Your comments

I can confirm that Shaderforge breaks on the second 'play'.

Fair enough, I have not had much experience with arrays, I've learned most of what I have through shader forge so I'm not sure on the limitations and such. What about, say, a heatmap? I have a strategy game with resources underground, represented as an array of vector3 positions for where each patch of ore is under ground. It woukd be nice to pass this to a shader and render out a heat map.

Float4 arrays keep coming up again and again for me. Id like to be able to pass, say, an array of World positions to my shader.


An example: foliage being deformed/moved around by characters walking around the world. I was able to put this together by encoding positions as pixels in a global texture. This shader was made in SF for an aquarium game I never actually finished https://gfycat.com/InfantilePersonalArchaeocete


It works, but it's clunky. I pass the texture source in to a code block and just iterate and sample all pixels and compute an offset for each vertex using 2 for loops. Its clunky and requires lots of texture lookups. Not to mention having to maintain some texture by changing the pixels and reuploading it to the gpu when something moves.


Again, I'm happy to wait for a polished solution, but some form of preliminary experimental support for them would be nice.

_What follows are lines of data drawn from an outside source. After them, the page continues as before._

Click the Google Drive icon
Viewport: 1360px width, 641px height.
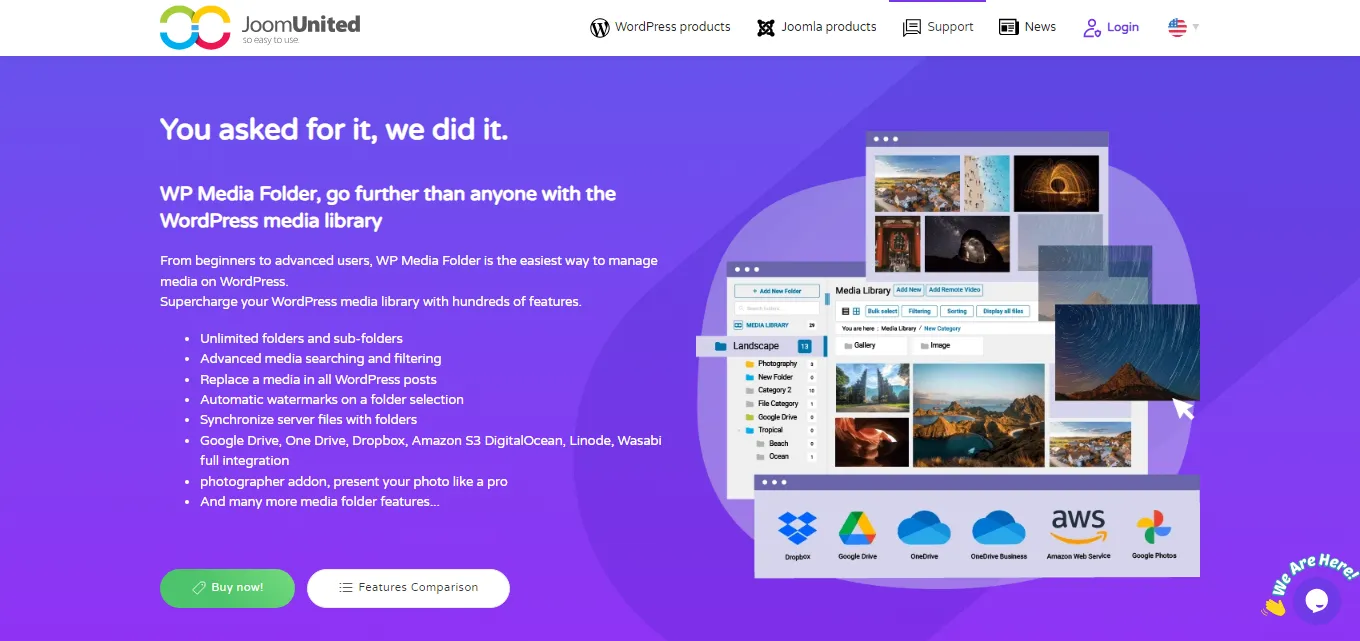857,528
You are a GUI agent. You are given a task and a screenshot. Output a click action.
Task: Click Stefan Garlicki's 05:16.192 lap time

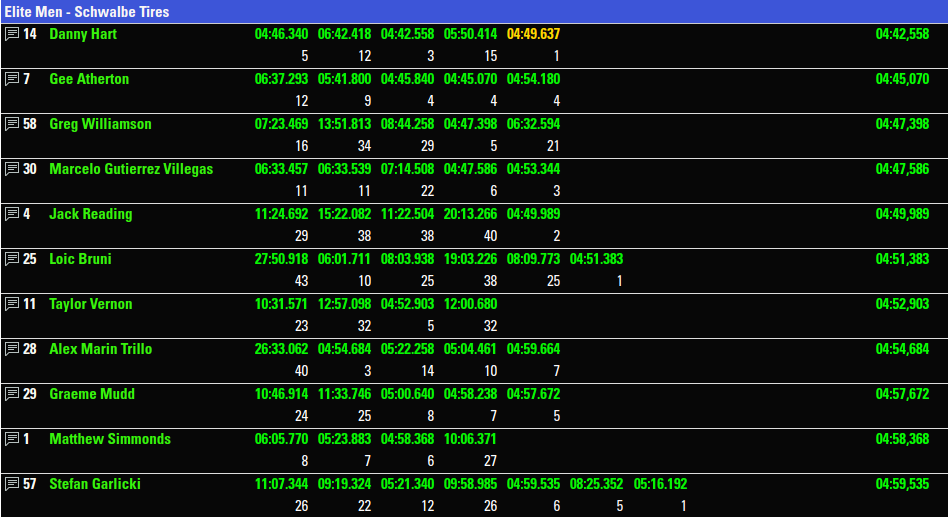click(659, 484)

The video OP posted looks like a slightly different issue to what is visible in the screenshot he posted above. I wanted to chime in and say I am alsoe experiencing an issue that puts my shader forge in to a similar state to the screenshot he posted.

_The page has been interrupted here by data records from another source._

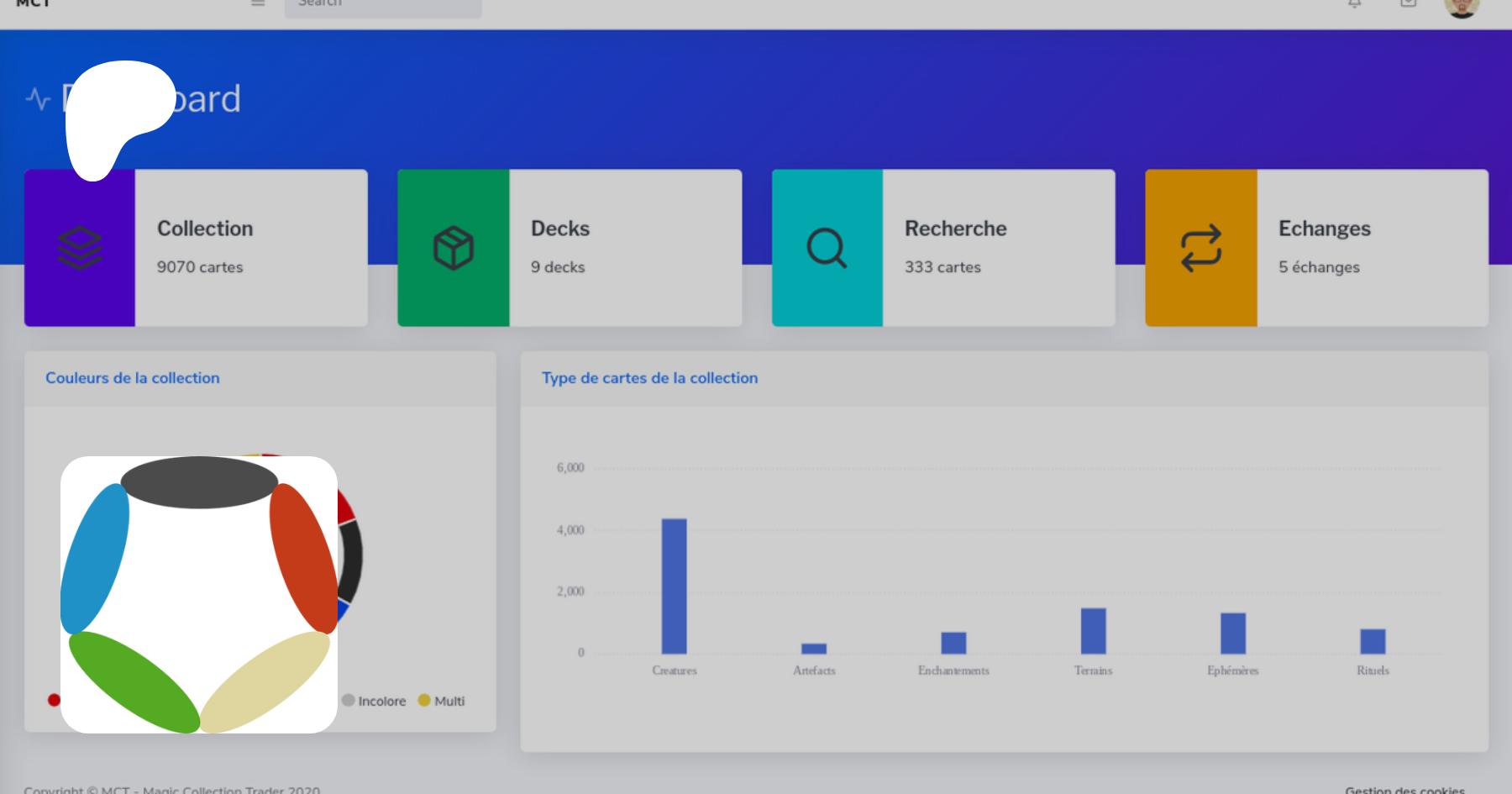Click the Decks box icon
Image resolution: width=1512 pixels, height=794 pixels.
coord(454,248)
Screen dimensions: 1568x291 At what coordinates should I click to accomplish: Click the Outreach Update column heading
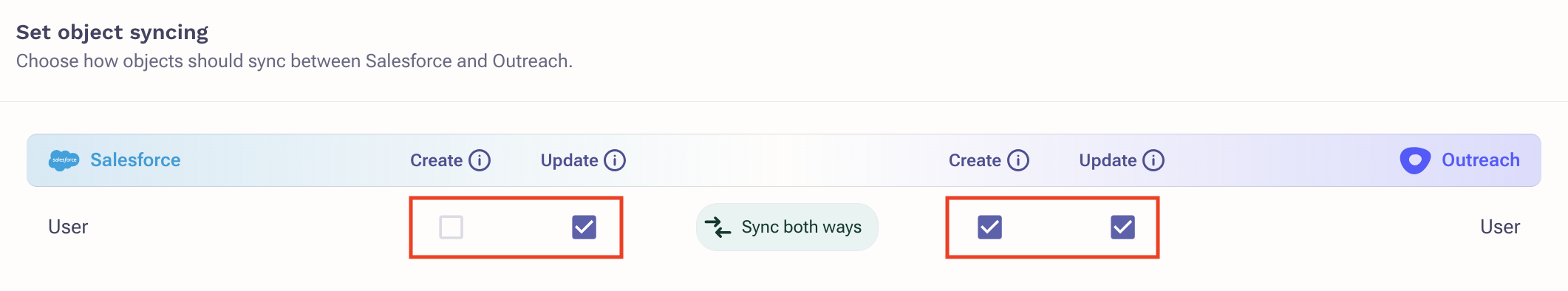point(1108,160)
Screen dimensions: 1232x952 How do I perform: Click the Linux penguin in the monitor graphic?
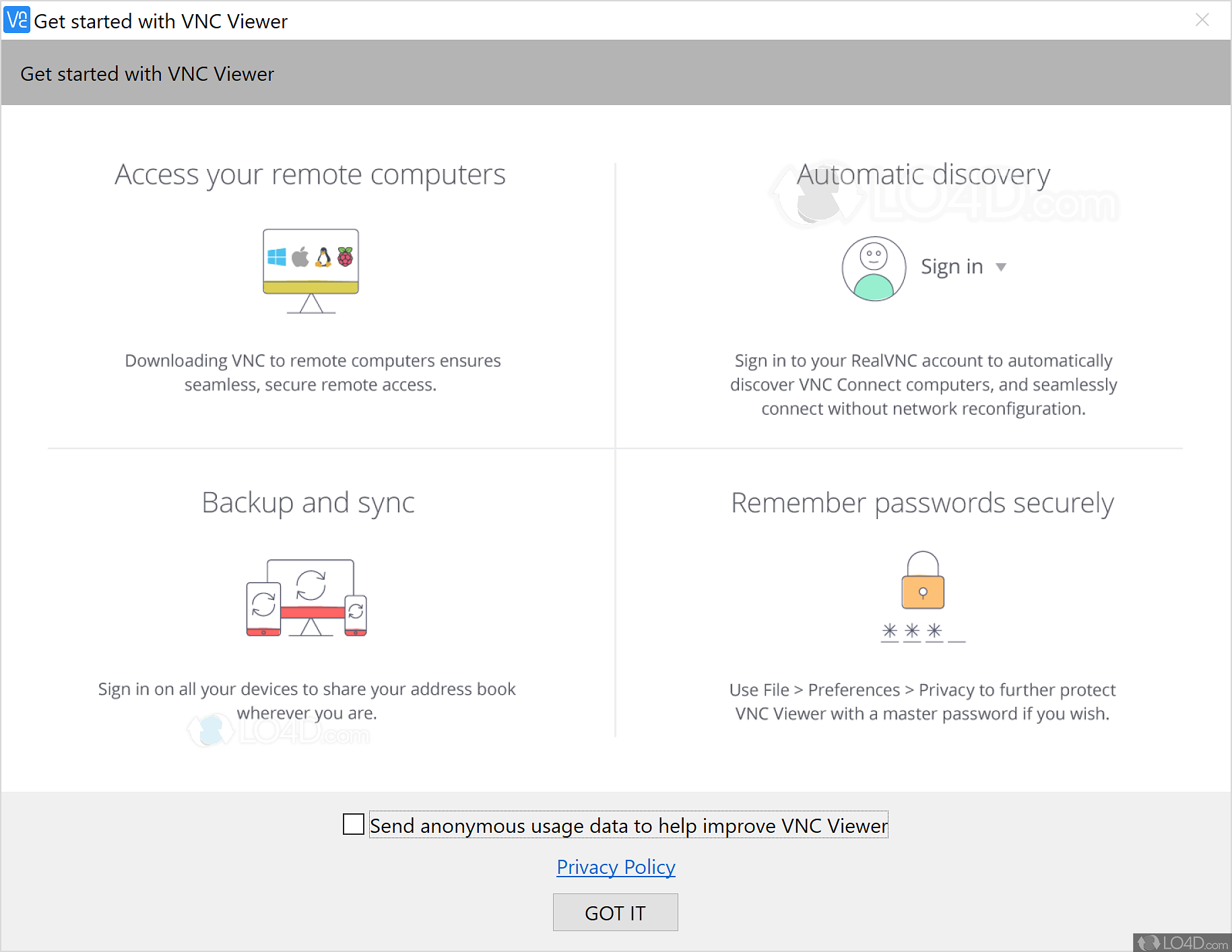(x=324, y=257)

There are shader forge editor related errors in the console, the SF editor window is completely unresponsive and i can't Close the window. (mind you, the editor is still responsive). To correct the issue I have to restart Unity or alternatively kill the SF editor window by restoring the editor layout to default.


I'm not in the office right now but I'll try and remember to post repo steps when I get in to the office on Monday.

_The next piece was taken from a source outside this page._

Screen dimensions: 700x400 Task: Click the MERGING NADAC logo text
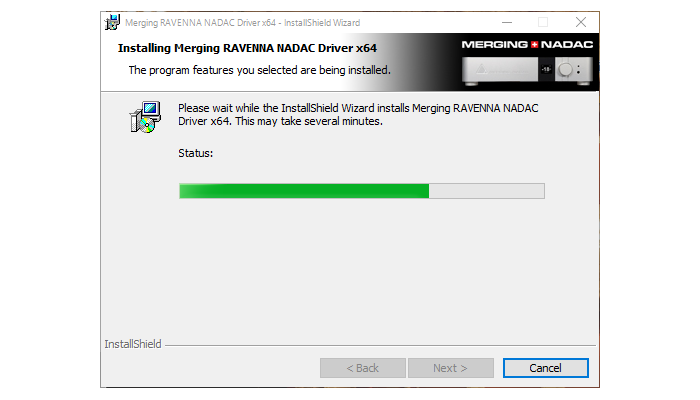pos(527,44)
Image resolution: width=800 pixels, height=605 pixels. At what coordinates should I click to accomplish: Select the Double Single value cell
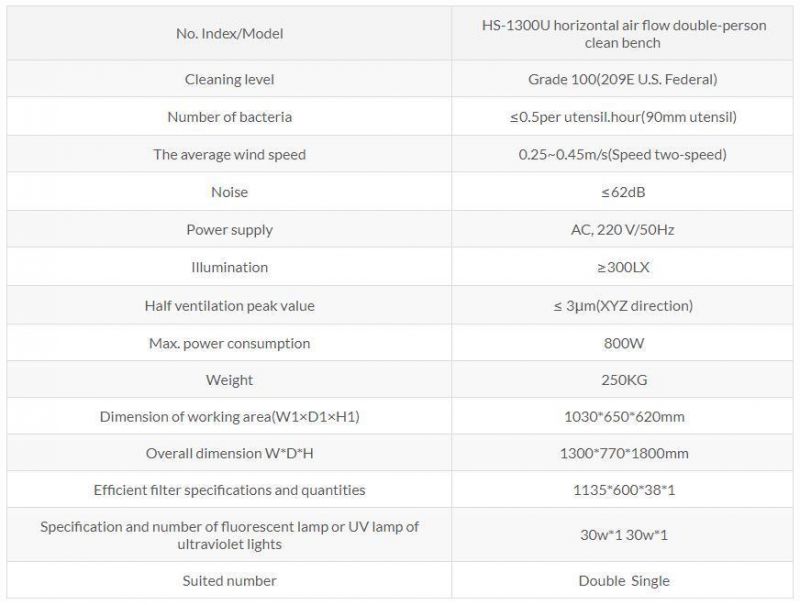coord(623,581)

It is a very annoying bug and happens in between game start/stop. (For me anyway). Its really killing productivity, because I can't make changes, run the game, make more changes, stop the game, continue tweaking the shader, etc. It really breaks the workflow. Every time I want to change the play state I have to close the editor window for SF to make sure it doesn't break.


Again sorry I don't have note details right now. Will get back to you on Monday.

Bump.. I keep budding heads with this restriction, please atleast provide some way for us to make use of global arrays in code blocks, maybe something like what I mentioned in the comment above. I totally understand that adding node graph support for arrays is going to be a beast of a feature for you to implement. I'm happy to wait for a official solution but in the meantime let us make do with code blocks. Maybe an experimental array input node (which can be toggled to "global" like other input nodes), and make it so that it can only connect as an input to a code block or something.


I don't know the cleanest or nicest solution here, but something would be better than nothing...

hey buddy,


Maybe it would be a good idea to give us the power to inject snippets of code in to the shader. I keep running in to issues I could solve using code blocks but I end up needing to declare some variables, and that is impossible to do within shader forge. You need to edit the shader manually. Which sucks.


If in the side bar we could type in some code and have shader forge inject that into the part of the shader where variables are defined, we could work around issues like this where you are unable to keep up with new features. :)


For example, to get array support,i could just tell shader forge to inject "uniform float arrayName[2];" in to the area where variables are defined, and then I can make use of this in a code block. Boom, preliminary array support. I was also just reading a feature request on here regarding projection shaders. The user got it mostly working except that he needer to use a place holder node which he had to later swap out with the correct projection UVs. (I assume by declaring the projecttion UV variable and replacing his place holder variable with that instead). If we had this feature, that issue would be solved too. I am no shader expert but feel that this could be easy to implement and offer good "bang for buck" for you when it comes to deciding which feature will be most useful versus how much effort you have to put in to achieve it.